2013年のきさらぎ賞(G-3, 京都芝、1800米)は2月3日に京都で実施された。私は見事にまけたのですが、その理由があまりにもドラマチックなもので、記録として、ここに書かずにはいられないのです。このレースはダービーなどへの登竜門と言われ、今年はデイープインパクトの仔が3頭出走することになっていた。しかし、それではファンはつまらない。デイープ一家をやぶるのはどれか。アドマイヤムーンの仔か、スペシャルウイークの仔か、グラスワンダーの仔か、それともあまり可能性はないけれど、フジキセキの仔のタマモベストプレイか、と大いに話題になっていました。

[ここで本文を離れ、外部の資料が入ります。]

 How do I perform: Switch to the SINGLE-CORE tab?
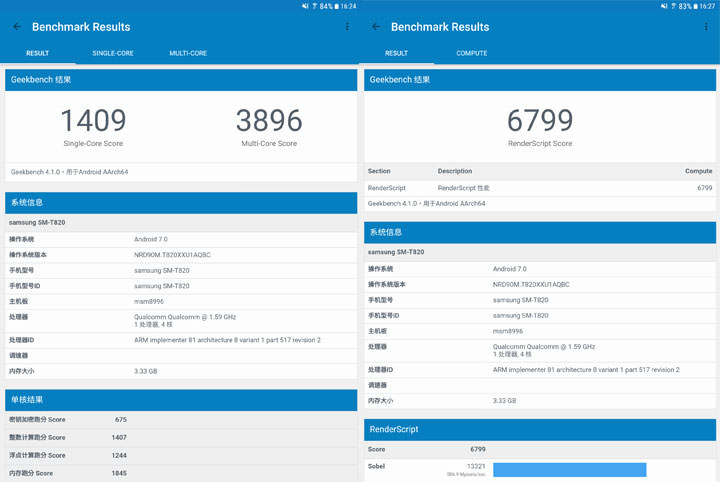click(113, 53)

戦う前にすでに競馬ファンの中では予想の前哨戦が行われれていた。タマモの兄弟は、タマモホットプレイ(12歳)、タマモナイスプレイ(8歳)、チャームポット(7歳)、タマモトッププレイ(4歳)、そして、今回出走してきたタマモベストプレイ(3歳)の5頭ですが、同じ父母なので、すべて全兄弟と言えるのです。このタマモ兄弟は短い距離が得意で、1800米以上となるとほとんどと言っていいほど勝てません。この5頭の勝ち星の合計では、1600米以下で21勝、1800米以上ではわずかに3勝しただけなんです。

私はその記録を新聞で見て学んでいましたので、今年のきさらぎ賞もきっとタマモは負けるだろうなと思っていました。ところが、ひとつ気になることがありました。
それはタマモベストプレイの調教が非常によかったという話です。しかし、馬の世界では、調教がいい馬が勝つとは限りません。しかし、騎手の和田は「自分のリズムで走れば距離の壁を破ることもできるかも」と言っているのです。自分のリズムとはなにか、それは、ほかの馬に邪魔されたり、ペースを乱されなければ、本来の力が出せるということです。

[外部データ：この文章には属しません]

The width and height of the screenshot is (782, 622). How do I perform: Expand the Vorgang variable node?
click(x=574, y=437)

そして、和田の見解は見事に達成されるのです。本命のリグベーダ、マズルファイアーが直線でおい比べしている間に、3番手を進んでいたタマモは最後の200米、と伸びて、ゴールに飛び込みました。1800米1‘48’9、ホワイロマズルの仔で逃げたマズルファイアーを首差退けたのです。私はいわゆる血統の常識に縛られて、馬券ではタマモを無視していましたので、瞬間あっけにとられました。過去の統計にとらわれて、調教師や騎手のコメントを頭から無視した咎めです。

とにかく、タマモベストプレイ、きさらぎ賞をもぎ取った馬、今年の皐月賞(2000米)、ダービー(2400米)まで出世できるか注目しましょう。